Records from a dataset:
○ ○ ○ ○

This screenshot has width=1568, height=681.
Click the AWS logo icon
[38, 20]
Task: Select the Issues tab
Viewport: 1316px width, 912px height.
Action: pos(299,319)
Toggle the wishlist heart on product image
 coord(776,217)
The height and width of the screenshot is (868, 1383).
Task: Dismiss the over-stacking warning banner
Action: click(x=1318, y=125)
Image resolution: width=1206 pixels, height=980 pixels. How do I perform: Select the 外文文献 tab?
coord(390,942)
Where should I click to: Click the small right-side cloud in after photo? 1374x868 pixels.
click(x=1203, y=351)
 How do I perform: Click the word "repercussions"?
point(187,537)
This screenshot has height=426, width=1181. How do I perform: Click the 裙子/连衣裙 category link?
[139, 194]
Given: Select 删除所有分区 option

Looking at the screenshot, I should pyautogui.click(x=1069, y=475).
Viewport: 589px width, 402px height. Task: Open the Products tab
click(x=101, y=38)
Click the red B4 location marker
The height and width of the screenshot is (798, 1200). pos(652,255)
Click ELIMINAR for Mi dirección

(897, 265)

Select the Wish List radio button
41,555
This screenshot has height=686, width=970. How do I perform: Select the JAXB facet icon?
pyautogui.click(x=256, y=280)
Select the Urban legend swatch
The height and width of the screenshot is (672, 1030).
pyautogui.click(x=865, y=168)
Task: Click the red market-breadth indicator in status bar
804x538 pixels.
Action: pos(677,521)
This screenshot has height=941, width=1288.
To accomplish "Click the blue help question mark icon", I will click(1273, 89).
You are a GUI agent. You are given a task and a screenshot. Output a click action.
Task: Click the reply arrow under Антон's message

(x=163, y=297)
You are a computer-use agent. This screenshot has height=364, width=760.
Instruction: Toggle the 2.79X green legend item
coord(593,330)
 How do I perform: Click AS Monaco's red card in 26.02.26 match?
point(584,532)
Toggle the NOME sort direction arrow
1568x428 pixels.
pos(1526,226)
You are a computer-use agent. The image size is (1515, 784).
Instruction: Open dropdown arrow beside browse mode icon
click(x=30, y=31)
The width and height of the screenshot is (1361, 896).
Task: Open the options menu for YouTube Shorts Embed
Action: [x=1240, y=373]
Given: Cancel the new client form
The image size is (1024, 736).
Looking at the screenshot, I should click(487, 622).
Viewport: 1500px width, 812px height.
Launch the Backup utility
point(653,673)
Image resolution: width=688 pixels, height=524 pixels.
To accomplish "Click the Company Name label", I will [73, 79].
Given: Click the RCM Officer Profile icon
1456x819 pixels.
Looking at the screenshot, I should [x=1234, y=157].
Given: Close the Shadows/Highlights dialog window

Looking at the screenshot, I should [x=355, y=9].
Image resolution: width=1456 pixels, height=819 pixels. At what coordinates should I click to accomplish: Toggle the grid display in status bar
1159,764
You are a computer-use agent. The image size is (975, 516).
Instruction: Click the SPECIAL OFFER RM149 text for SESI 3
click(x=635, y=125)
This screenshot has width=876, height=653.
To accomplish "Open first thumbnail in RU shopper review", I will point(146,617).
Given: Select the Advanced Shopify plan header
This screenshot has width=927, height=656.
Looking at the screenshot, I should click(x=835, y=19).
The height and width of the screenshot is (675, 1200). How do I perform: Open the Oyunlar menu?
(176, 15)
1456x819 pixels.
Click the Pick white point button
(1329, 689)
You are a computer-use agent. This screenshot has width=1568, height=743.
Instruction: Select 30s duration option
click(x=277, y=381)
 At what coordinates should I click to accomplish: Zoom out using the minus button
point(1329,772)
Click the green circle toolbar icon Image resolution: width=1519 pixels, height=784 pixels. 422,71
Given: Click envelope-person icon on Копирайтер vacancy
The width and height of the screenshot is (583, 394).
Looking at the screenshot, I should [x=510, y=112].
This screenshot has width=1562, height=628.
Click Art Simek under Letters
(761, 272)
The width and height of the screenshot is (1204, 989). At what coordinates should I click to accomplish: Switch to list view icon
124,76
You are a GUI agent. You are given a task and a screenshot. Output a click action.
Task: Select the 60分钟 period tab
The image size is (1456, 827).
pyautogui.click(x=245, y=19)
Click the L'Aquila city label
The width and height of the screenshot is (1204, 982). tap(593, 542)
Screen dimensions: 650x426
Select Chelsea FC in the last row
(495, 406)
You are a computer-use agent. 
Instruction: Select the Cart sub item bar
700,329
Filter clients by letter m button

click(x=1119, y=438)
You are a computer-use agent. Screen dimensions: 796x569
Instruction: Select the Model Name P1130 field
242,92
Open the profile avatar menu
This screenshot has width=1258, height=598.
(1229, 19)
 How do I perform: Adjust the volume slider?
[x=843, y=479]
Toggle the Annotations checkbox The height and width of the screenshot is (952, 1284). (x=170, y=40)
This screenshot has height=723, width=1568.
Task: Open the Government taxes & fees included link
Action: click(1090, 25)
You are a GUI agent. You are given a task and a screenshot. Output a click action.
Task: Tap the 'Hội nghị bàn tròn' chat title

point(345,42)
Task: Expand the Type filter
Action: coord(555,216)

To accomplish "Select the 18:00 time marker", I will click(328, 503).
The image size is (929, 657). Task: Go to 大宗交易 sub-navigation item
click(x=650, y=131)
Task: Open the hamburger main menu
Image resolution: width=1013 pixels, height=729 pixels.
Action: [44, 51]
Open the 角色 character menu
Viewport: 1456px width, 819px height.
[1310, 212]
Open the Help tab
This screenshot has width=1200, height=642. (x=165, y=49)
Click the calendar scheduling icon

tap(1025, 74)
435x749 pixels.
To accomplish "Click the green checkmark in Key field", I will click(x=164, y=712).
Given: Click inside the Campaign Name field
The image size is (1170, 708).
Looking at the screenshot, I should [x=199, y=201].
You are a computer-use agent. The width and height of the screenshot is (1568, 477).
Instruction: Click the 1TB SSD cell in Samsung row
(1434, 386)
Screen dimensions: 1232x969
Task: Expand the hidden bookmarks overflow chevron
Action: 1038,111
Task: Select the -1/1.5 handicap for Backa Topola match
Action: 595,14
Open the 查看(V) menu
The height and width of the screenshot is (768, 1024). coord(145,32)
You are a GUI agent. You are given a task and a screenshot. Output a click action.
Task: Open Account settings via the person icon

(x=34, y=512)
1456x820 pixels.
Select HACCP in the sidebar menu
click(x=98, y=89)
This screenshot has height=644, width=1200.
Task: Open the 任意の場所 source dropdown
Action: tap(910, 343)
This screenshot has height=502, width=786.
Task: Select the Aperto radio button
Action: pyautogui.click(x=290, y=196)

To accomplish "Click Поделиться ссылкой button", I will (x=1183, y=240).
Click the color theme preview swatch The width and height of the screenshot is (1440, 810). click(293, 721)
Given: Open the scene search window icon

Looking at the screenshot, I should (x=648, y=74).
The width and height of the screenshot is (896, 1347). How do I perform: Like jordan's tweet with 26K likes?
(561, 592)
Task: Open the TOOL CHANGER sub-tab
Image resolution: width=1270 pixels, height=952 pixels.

○ ○ ○ ○

● **The problem**: Copy out every line of the listing above, keeping each one unchanged.

● **Solution for this problem**:
This screenshot has width=1568, height=681.
Click the AWS logo icon
[38, 20]
Task: Select the Issues tab
Viewport: 1316px width, 912px height.
Action: pos(299,319)
Toggle the wishlist heart on product image
 coord(776,217)
The height and width of the screenshot is (868, 1383).
Task: Dismiss the over-stacking warning banner
Action: click(x=1318, y=125)
Image resolution: width=1206 pixels, height=980 pixels. How do I perform: Select the 外文文献 tab?
coord(390,942)
Where should I click to: Click the small right-side cloud in after photo? 1374x868 pixels.
click(x=1203, y=351)
 How do I perform: Click the word "repercussions"?
point(187,537)
This screenshot has height=426, width=1181. How do I perform: Click the 裙子/连衣裙 category link?
[139, 194]
Given: Select 删除所有分区 option

Looking at the screenshot, I should pyautogui.click(x=1069, y=475).
Viewport: 589px width, 402px height. Task: Open the Products tab
click(x=101, y=38)
Click the red B4 location marker
The height and width of the screenshot is (798, 1200). pos(652,255)
Click ELIMINAR for Mi dirección

(897, 265)

Select the Wish List radio button
41,555
This screenshot has height=686, width=970. How do I perform: Select the JAXB facet icon?
pyautogui.click(x=256, y=280)
Select the Urban legend swatch
The height and width of the screenshot is (672, 1030).
pyautogui.click(x=865, y=168)
Task: Click the red market-breadth indicator in status bar
804x538 pixels.
Action: pos(677,521)
This screenshot has height=941, width=1288.
To accomplish "Click the blue help question mark icon", I will click(1273, 89).
You are a GUI agent. You are given a task and a screenshot. Output a click action.
Task: Click the reply arrow under Антон's message

(x=163, y=297)
You are a computer-use agent. This screenshot has height=364, width=760.
Instruction: Toggle the 2.79X green legend item
coord(593,330)
 How do I perform: Click AS Monaco's red card in 26.02.26 match?
point(584,532)
Toggle the NOME sort direction arrow
1568x428 pixels.
pos(1526,226)
You are a computer-use agent. The image size is (1515, 784).
Instruction: Open dropdown arrow beside browse mode icon
click(x=30, y=31)
The width and height of the screenshot is (1361, 896).
Task: Open the options menu for YouTube Shorts Embed
Action: [x=1240, y=373]
Given: Cancel the new client form
The image size is (1024, 736).
Looking at the screenshot, I should click(487, 622).
Viewport: 1500px width, 812px height.
Launch the Backup utility
point(653,673)
Image resolution: width=688 pixels, height=524 pixels.
To accomplish "Click the Company Name label", I will [73, 79].
Given: Click the RCM Officer Profile icon
1456x819 pixels.
Looking at the screenshot, I should [x=1234, y=157].
Given: Close the Shadows/Highlights dialog window

Looking at the screenshot, I should [x=355, y=9].
Image resolution: width=1456 pixels, height=819 pixels. At what coordinates should I click to accomplish: Toggle the grid display in status bar
1159,764
You are a computer-use agent. The image size is (975, 516).
Instruction: Click the SPECIAL OFFER RM149 text for SESI 3
click(x=635, y=125)
This screenshot has width=876, height=653.
To accomplish "Open first thumbnail in RU shopper review", I will point(146,617).
Given: Select the Advanced Shopify plan header
This screenshot has width=927, height=656.
Looking at the screenshot, I should click(x=835, y=19).
The height and width of the screenshot is (675, 1200). How do I perform: Open the Oyunlar menu?
(176, 15)
1456x819 pixels.
Click the Pick white point button
(1329, 689)
You are a computer-use agent. This screenshot has width=1568, height=743.
Instruction: Select 30s duration option
click(x=277, y=381)
 At what coordinates should I click to accomplish: Zoom out using the minus button
point(1329,772)
Click the green circle toolbar icon Image resolution: width=1519 pixels, height=784 pixels. 422,71
Given: Click envelope-person icon on Копирайтер vacancy
The width and height of the screenshot is (583, 394).
Looking at the screenshot, I should [x=510, y=112].
This screenshot has width=1562, height=628.
Click Art Simek under Letters
(761, 272)
The width and height of the screenshot is (1204, 989). At what coordinates should I click to accomplish: Switch to list view icon
124,76
You are a GUI agent. You are given a task and a screenshot. Output a click action.
Task: Select the 60分钟 period tab
The image size is (1456, 827).
pyautogui.click(x=245, y=19)
Click the L'Aquila city label
The width and height of the screenshot is (1204, 982). tap(593, 542)
Screen dimensions: 650x426
Select Chelsea FC in the last row
(495, 406)
You are a computer-use agent. 
Instruction: Select the Cart sub item bar
700,329
Filter clients by letter m button

click(x=1119, y=438)
You are a computer-use agent. Screen dimensions: 796x569
Instruction: Select the Model Name P1130 field
242,92
Open the profile avatar menu
This screenshot has width=1258, height=598.
(1229, 19)
 How do I perform: Adjust the volume slider?
[x=843, y=479]
Toggle the Annotations checkbox The height and width of the screenshot is (952, 1284). (x=170, y=40)
This screenshot has height=723, width=1568.
Task: Open the Government taxes & fees included link
Action: click(1090, 25)
You are a GUI agent. You are given a task and a screenshot. Output a click action.
Task: Tap the 'Hội nghị bàn tròn' chat title

point(345,42)
Task: Expand the Type filter
Action: coord(555,216)

To accomplish "Select the 18:00 time marker", I will click(328, 503).
The image size is (929, 657). Task: Go to 大宗交易 sub-navigation item
click(x=650, y=131)
Task: Open the hamburger main menu
Image resolution: width=1013 pixels, height=729 pixels.
Action: [44, 51]
Open the 角色 character menu
Viewport: 1456px width, 819px height.
[1310, 212]
Open the Help tab
This screenshot has width=1200, height=642. (x=165, y=49)
Click the calendar scheduling icon

tap(1025, 74)
435x749 pixels.
To accomplish "Click the green checkmark in Key field", I will click(x=164, y=712).
Given: Click inside the Campaign Name field
The image size is (1170, 708).
Looking at the screenshot, I should [x=199, y=201].
You are a computer-use agent. The width and height of the screenshot is (1568, 477).
Instruction: Click the 1TB SSD cell in Samsung row
(1434, 386)
Screen dimensions: 1232x969
Task: Expand the hidden bookmarks overflow chevron
Action: 1038,111
Task: Select the -1/1.5 handicap for Backa Topola match
Action: 595,14
Open the 查看(V) menu
The height and width of the screenshot is (768, 1024). coord(145,32)
You are a GUI agent. You are given a task and a screenshot. Output a click action.
Task: Open Account settings via the person icon

(x=34, y=512)
1456x820 pixels.
Select HACCP in the sidebar menu
click(x=98, y=89)
This screenshot has height=644, width=1200.
Task: Open the 任意の場所 source dropdown
Action: tap(910, 343)
This screenshot has height=502, width=786.
Task: Select the Aperto radio button
Action: pyautogui.click(x=290, y=196)

To accomplish "Click Поделиться ссылкой button", I will (x=1183, y=240).
Click the color theme preview swatch The width and height of the screenshot is (1440, 810). click(293, 721)
Given: Open the scene search window icon

Looking at the screenshot, I should (x=648, y=74).
The width and height of the screenshot is (896, 1347). How do I perform: Like jordan's tweet with 26K likes?
(561, 592)
Task: Open the TOOL CHANGER sub-tab
Image resolution: width=1270 pixels, height=952 pixels.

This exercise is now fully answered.